**EXERCISE BRIEF**
When you reach the line that contains "Where should I", begin copying exactly and continue through the last line below. Do not copy pictures.

**Stored items**
▬▬▬▬▬▬▬▬▬▬
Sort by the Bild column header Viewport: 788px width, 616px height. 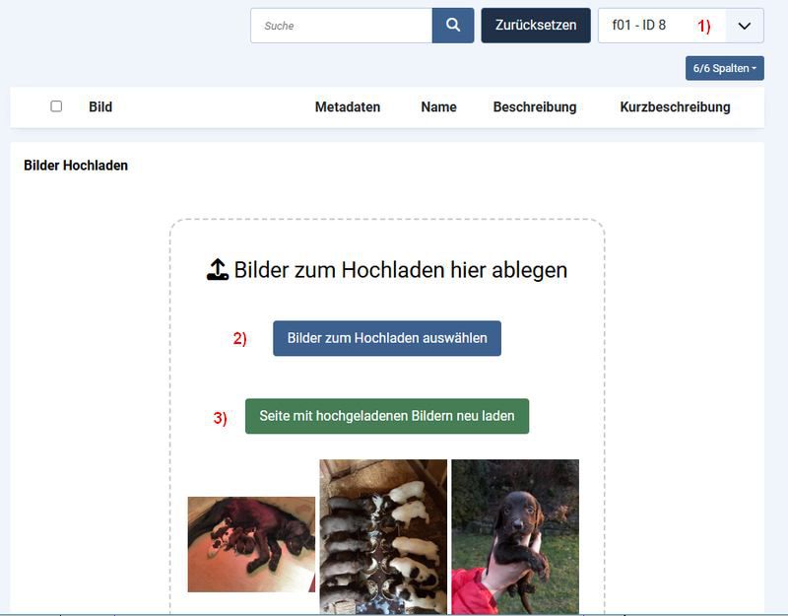100,106
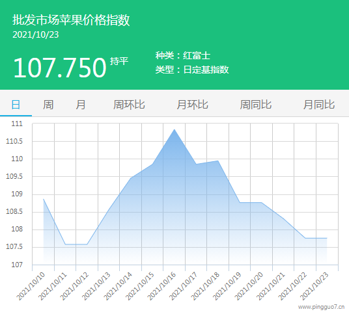This screenshot has width=349, height=314.
Task: Select the 日 daily tab
Action: click(16, 105)
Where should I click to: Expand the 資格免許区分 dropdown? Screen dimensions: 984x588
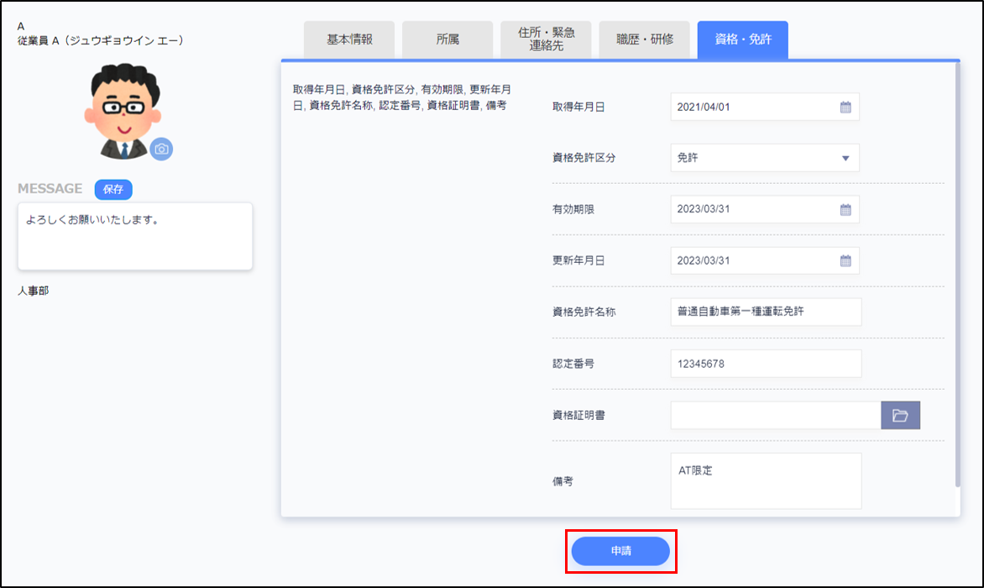845,158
▬▬▬▬▬▬▬▬▬▬
**SOLUTION TO THIS TASK**
Where should I click to: Expand the 資格免許区分 dropdown? Screen dimensions: 984x588
845,158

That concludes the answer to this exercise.